Asıl adı, ibû Ali Hasan'dır. Memleketin nizamlarının kurucusu anlamına gelen Nizam-ül mülk adı verilmiştir. Meşhur Nizamiye Medreseleri'nin de kurucusudur. Vezirliği tam yirmidokuz yıl sürmüştür. Sufilere büyük saygı gösterir , Bunu kınayanlara da şöyle demiştir: "Bir ara hükümdarlardan birine hizmet ederken, adamın biri gelip bana şöyle dedi: 'Yarın kendisini köpeklerin yiyeceği birine daha ne kadar hizmet edeceksin? Sana faydalı olacak kimselere hizmet et; köpeklerin yiyeceği kimseye değil!'
Adamın söylediklerini anlamamıştım. Ancak kendisine hizmet ettiğim hükümdar, o akşam içki içmiş ve sarhoş olmuştu. O haliyle gece vakti dışarı çıktı. Bahçede yabancılara saldıran köpekleri vardı. Kokusunu farklı bulmuş olacaklar ki, o gece onu da parçaladılar. Sabah olup manzarayı görünce, adamın o sözü aklıma geldi ve irkildim. işte, beni uyaran bu şeyh gibisini arıyorum."
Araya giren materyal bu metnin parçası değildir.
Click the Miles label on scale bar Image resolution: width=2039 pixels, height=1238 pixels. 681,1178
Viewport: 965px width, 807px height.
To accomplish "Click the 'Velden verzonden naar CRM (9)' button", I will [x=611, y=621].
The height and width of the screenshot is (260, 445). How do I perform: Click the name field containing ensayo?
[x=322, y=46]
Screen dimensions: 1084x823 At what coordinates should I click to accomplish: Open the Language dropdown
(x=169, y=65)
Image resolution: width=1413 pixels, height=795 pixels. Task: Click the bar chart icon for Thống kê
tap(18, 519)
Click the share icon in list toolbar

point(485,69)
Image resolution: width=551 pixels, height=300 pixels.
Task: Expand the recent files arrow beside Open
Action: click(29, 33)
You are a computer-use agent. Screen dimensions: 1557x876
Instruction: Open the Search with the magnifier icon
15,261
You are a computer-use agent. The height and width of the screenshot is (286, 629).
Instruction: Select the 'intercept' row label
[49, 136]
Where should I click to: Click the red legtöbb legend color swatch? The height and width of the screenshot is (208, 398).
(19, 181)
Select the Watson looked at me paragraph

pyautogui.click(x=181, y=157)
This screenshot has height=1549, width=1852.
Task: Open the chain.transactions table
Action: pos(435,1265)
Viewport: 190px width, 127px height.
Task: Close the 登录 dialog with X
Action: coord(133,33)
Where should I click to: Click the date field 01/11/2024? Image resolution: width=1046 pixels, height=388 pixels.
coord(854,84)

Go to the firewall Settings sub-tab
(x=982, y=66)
Nizamülmülk'ün son günlerinde bir meseleden dolayı Sultan Melikşah'la arası açılmıştı. Melikşah da bu kıymetli vezirini harcamak için teşebbüse geçmişti. Nizam-ül mülk bu gerginlik üzerine şu sözleri sarfetmişti: 'Sultanın tacının varlığı bu divite bağlıdır. Bu divitin (kalem ve hokkanın) kapağını kapatırsam, onun hükümdarlığı da yok olur!'
14 Ekim (1092) tarihinde Isfahan-Bağdad yolu üzerinde Sıhne mevkiinde meşhur Alamut teröristi Hasan Sabbah'ın uyuşturucu müptelası fedâisi Deylemli bir genç tarafından şehid edilmiştir.